Exercise description ▸ Beneath this instruction is a listing; print exactly the lines in it starting at the line that contains "[button] (247, 338)" and going through the line that contains "Contact (224, 2537)".

(Data to use begins)

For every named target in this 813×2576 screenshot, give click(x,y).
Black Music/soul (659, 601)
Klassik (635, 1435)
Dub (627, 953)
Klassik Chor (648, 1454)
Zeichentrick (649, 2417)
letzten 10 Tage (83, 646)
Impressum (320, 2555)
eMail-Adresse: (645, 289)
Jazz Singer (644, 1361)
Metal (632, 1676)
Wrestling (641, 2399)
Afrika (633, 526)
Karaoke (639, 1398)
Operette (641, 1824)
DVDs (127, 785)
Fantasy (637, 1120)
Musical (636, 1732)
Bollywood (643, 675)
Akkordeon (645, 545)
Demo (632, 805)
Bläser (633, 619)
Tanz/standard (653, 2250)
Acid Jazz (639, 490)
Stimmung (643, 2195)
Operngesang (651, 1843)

(Data to use ends)
(Data to use begins)

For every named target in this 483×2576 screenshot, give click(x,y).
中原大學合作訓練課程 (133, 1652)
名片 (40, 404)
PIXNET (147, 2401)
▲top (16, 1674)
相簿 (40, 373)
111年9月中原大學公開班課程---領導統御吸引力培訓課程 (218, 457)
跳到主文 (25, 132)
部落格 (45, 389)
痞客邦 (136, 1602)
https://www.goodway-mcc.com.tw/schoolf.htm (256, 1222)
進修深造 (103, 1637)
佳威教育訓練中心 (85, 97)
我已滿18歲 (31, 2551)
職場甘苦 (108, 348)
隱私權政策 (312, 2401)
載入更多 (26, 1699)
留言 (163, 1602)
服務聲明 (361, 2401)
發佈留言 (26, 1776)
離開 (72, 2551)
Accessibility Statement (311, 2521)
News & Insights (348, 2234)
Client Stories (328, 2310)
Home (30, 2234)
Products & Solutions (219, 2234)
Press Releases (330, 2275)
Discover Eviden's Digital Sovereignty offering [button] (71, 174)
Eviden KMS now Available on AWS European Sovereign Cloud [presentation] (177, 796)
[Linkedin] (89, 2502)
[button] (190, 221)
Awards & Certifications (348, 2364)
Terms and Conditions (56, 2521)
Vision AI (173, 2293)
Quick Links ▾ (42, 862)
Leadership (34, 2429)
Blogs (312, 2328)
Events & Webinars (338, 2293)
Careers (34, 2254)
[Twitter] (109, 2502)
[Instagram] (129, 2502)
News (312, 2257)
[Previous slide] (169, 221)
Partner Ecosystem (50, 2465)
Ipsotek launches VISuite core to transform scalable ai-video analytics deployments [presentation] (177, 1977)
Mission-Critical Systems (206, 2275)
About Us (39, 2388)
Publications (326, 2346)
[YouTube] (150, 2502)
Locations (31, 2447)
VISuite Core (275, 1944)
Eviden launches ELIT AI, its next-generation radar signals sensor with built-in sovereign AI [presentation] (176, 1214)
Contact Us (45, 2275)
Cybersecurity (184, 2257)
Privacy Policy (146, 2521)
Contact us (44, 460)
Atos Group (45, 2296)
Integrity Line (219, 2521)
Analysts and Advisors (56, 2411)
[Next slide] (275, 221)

(Data to use ends)
(Data to use begins)

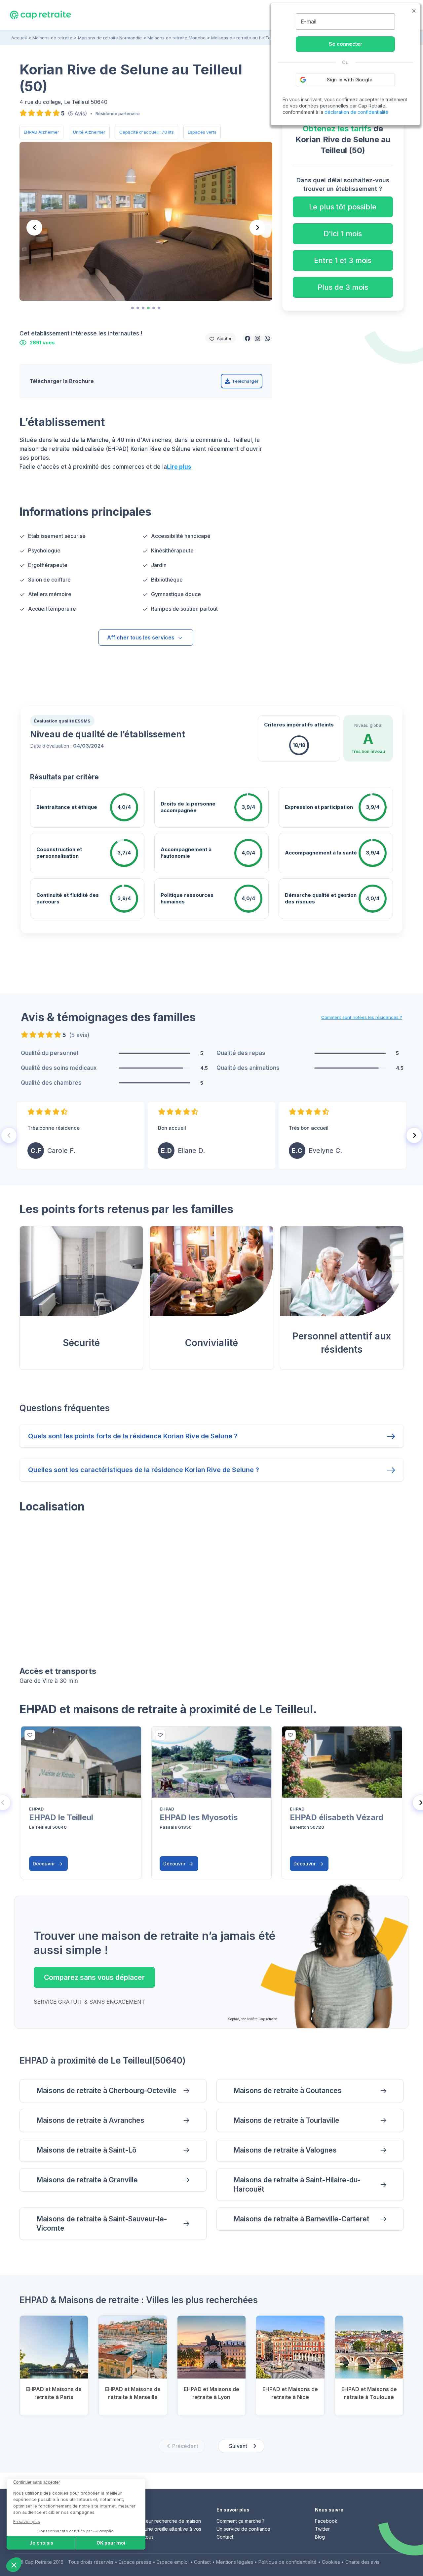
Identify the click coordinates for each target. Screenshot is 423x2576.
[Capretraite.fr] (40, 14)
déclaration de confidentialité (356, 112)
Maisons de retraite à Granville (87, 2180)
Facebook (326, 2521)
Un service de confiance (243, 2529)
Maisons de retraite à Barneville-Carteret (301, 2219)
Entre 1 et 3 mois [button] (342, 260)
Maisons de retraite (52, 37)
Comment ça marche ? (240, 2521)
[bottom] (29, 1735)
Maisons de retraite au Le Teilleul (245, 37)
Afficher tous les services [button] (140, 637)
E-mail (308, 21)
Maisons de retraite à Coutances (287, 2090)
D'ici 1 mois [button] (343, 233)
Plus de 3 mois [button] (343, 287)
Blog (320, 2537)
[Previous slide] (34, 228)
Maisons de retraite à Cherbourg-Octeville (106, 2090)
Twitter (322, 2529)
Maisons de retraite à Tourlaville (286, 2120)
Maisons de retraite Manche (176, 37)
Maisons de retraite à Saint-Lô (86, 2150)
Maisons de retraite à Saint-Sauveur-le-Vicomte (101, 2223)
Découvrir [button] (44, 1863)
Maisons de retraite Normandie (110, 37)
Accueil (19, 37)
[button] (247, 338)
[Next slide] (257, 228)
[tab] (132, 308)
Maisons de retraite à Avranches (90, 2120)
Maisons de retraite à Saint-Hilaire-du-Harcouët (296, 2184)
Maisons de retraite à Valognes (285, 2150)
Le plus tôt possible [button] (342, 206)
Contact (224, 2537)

(Data to use ends)

Reply ▸
[button] (247, 338)
[Next slide] (257, 228)
[tab] (132, 308)
Maisons de retraite à Avranches (90, 2120)
Maisons de retraite à Saint-Hilaire-du-Harcouët (296, 2184)
Maisons de retraite à Valognes (285, 2150)
Le plus tôt possible [button] (342, 206)
Contact (224, 2537)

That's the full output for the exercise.